The engineering concept of standardization plays a part in American history as taught in high school. Early in US history, say in 1800, the country had little industrial capacity and relied heavily on trade with Europe for advanced manufactured items. By 1900, the US had become an industrial powerhouse; the 1876 Centennial Fair in Philadelphia is usually taken as the moment when rapidly-growing industry in the US was noticed by Europeans. How do you connect those points in time? What changed? Part of the story is the immigration of skilled artisans, partly in the normal course of events and partly encouraged by nascent industries in the US that encouraged, for example, skilled iron workers from the UK to move here. The other part of the story, which I first heard about in maybe seventh grade was the “American System” of manufacturing. The system reduced the importance of skilled labor – always in short supply in nineteenth-century America – by using machine production as much as possible and by standardizing the parts of machines. The later aspect is usually referred to as the use of “interchangeable parts” and is always (at least in high school textbooks) illustrated with a story about swapping interchangeable parts in guns made for the army. That story apparently involved some fakery – the guns used for the demonstration were chosen specifically because they could have their parts swapped and still function – but since the story is still being told nearly 200 years after its origin, it obviously has a powerful message regardless of accuracy.

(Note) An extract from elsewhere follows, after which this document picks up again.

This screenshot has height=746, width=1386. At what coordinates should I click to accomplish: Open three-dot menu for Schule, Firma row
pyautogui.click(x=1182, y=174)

What does this have to do with buildings? The issues that are discussed in the history of technology in general apply to the history of building technology as well. Even if we start with the simplest house of the nineteenth century US, a log cabin, you can see engineering required. Log cabins, like the 1900ish fake above, could be pretty much built with nothing but an axe and a supply of trees. But for the construction to work, the trees used for logs had to be roughly the same diameter, or they wouldn’t stack well, and the cuts to allow the lapped ends that hold the corners together had to be the same size or the corners wouldn’t fit properly. The cuts obviously depended on the skill of whoever had the axe, but there was a known way of making the cuts – a standard.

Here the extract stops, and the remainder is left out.